[Dataset entries]
....................

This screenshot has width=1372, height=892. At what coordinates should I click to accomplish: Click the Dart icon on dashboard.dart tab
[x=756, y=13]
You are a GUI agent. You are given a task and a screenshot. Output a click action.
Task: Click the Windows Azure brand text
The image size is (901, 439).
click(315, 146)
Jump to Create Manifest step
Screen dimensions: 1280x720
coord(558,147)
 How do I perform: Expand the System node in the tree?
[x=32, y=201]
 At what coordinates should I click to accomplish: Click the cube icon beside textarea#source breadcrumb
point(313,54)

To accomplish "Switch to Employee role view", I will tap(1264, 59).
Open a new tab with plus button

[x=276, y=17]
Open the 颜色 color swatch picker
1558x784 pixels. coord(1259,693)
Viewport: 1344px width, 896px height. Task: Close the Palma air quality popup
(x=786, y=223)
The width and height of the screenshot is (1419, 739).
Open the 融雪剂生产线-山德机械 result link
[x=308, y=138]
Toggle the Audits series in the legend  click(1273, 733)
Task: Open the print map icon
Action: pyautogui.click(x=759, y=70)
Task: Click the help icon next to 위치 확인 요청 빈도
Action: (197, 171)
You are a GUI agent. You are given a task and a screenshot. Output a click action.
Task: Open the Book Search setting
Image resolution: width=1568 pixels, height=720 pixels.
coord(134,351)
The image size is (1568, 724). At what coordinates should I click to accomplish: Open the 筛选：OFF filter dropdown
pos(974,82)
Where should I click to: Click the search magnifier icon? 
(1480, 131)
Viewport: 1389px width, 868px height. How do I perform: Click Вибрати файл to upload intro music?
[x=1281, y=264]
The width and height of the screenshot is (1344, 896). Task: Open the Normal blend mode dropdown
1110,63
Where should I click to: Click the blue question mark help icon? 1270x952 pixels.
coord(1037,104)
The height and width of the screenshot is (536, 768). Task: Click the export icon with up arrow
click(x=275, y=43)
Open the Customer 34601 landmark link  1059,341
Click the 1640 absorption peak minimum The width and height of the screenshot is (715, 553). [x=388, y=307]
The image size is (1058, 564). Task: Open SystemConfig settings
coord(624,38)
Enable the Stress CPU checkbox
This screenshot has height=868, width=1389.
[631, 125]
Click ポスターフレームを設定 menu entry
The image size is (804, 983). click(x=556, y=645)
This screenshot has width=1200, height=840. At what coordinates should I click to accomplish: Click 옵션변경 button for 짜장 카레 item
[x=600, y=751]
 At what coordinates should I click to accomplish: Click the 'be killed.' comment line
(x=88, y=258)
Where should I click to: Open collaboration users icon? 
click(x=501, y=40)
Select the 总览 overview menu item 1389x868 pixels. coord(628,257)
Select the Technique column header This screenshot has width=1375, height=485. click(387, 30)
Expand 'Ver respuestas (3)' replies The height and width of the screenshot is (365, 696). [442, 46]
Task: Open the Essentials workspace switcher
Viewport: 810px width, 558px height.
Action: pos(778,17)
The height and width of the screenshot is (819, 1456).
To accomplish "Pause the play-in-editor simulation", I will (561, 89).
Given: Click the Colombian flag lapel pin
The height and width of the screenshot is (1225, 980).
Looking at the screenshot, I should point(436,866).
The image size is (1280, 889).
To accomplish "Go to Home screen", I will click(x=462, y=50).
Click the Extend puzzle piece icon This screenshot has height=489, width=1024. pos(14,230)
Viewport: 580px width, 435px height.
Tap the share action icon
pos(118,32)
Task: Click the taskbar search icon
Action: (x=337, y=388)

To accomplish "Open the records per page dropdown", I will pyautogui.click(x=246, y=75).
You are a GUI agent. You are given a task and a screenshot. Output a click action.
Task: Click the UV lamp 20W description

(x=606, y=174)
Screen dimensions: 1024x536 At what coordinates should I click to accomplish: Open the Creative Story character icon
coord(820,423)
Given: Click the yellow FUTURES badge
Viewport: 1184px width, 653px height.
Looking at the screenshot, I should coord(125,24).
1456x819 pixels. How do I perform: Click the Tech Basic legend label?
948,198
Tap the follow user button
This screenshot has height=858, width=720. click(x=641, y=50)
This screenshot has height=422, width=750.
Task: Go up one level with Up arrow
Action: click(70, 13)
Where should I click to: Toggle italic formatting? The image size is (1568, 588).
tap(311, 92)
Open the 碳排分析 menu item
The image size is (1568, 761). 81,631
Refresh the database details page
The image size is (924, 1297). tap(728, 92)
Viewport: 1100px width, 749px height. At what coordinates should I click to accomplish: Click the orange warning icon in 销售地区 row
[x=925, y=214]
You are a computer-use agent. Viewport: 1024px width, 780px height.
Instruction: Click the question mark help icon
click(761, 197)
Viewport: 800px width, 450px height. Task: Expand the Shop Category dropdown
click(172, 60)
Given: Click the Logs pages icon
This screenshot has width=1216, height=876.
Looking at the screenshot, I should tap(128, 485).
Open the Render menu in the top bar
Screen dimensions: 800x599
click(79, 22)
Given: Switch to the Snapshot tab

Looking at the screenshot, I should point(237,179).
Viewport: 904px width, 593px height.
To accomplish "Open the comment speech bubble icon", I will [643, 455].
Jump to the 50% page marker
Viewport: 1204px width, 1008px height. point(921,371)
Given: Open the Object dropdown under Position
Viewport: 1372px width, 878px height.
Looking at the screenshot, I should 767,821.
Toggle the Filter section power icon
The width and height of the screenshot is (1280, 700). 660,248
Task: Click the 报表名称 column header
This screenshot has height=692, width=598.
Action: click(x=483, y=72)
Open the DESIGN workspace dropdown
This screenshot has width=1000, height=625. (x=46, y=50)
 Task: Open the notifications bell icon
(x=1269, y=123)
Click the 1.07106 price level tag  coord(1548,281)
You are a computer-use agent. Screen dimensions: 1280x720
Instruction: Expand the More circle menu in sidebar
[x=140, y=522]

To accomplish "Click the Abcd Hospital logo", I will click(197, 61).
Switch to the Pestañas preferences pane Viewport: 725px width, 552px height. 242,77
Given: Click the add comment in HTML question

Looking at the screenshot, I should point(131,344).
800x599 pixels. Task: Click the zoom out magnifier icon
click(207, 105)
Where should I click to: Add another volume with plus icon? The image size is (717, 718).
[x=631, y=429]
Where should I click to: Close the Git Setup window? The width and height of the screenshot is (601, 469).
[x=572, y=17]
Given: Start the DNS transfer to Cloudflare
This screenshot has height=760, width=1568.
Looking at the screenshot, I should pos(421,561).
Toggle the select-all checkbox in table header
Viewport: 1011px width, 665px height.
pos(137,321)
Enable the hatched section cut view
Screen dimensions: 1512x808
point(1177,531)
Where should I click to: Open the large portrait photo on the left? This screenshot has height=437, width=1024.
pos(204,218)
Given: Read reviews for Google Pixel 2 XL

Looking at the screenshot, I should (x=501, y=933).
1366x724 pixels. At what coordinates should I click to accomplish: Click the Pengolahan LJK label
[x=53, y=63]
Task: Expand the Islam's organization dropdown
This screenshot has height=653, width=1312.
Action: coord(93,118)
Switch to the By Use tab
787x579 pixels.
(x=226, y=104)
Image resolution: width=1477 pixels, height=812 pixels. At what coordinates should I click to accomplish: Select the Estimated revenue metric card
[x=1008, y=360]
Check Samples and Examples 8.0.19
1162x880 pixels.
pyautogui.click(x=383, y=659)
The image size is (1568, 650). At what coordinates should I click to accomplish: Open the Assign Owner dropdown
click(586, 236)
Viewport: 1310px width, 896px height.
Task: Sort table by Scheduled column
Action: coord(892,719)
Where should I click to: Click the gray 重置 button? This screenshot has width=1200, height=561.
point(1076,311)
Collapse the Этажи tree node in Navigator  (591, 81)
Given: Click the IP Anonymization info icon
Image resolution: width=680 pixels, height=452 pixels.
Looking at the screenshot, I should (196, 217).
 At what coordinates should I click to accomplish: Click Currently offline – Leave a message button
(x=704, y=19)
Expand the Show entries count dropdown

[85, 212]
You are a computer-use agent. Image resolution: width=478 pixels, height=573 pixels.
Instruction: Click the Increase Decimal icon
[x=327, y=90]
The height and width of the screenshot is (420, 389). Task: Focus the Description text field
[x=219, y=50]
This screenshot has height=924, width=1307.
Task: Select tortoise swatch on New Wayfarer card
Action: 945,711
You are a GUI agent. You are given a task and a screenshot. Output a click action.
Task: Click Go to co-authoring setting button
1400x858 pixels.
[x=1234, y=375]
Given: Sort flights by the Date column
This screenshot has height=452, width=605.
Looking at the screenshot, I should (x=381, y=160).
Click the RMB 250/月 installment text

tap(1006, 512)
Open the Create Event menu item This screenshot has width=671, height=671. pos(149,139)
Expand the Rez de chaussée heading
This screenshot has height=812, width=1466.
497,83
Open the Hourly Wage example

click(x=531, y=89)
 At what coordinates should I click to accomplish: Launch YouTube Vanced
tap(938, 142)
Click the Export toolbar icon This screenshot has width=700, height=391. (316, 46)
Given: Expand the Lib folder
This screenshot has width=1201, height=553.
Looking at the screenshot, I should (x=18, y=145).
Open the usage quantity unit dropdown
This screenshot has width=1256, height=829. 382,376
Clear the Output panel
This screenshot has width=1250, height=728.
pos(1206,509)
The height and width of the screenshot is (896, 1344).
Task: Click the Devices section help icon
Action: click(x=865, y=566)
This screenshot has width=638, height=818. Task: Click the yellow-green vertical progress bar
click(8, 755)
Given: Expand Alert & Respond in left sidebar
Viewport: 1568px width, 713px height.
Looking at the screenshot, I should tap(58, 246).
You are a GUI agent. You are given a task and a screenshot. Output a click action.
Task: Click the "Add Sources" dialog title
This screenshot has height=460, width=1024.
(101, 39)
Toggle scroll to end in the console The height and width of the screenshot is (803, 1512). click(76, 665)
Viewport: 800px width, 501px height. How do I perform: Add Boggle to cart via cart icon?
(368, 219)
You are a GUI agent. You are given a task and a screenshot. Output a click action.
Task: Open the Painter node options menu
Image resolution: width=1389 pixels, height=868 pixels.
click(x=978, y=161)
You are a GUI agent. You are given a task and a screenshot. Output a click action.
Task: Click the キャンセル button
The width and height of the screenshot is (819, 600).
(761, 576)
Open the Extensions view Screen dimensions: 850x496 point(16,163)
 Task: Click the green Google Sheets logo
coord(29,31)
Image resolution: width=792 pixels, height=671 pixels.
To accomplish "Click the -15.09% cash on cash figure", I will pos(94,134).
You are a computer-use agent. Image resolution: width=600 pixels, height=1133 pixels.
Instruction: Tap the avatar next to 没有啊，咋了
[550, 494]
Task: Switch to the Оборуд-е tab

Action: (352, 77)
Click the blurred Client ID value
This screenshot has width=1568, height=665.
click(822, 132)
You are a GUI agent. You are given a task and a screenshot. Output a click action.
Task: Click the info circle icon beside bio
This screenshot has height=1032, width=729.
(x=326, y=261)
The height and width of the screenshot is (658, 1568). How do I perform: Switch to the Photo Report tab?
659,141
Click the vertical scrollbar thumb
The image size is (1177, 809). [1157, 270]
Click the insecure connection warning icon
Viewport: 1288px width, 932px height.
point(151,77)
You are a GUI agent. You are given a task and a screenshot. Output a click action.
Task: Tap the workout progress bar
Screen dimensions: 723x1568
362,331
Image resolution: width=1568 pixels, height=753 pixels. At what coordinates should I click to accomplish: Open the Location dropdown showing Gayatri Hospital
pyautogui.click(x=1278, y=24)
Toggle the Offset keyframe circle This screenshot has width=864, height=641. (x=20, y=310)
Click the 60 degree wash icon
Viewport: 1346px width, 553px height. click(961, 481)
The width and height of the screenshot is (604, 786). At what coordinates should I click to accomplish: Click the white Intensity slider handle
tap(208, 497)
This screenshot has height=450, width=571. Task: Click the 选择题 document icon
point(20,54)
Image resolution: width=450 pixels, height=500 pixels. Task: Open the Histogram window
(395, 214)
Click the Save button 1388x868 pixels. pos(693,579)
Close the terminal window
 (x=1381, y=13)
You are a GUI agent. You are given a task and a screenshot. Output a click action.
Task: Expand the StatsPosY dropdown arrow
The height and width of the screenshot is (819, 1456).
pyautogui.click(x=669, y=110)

....................

List each line in the entries above that contains the string "Create". Case counts, so match capital and lowercase letters.

> Full response
Jump to Create Manifest step
Open the Create Event menu item This screenshot has width=671, height=671. pos(149,139)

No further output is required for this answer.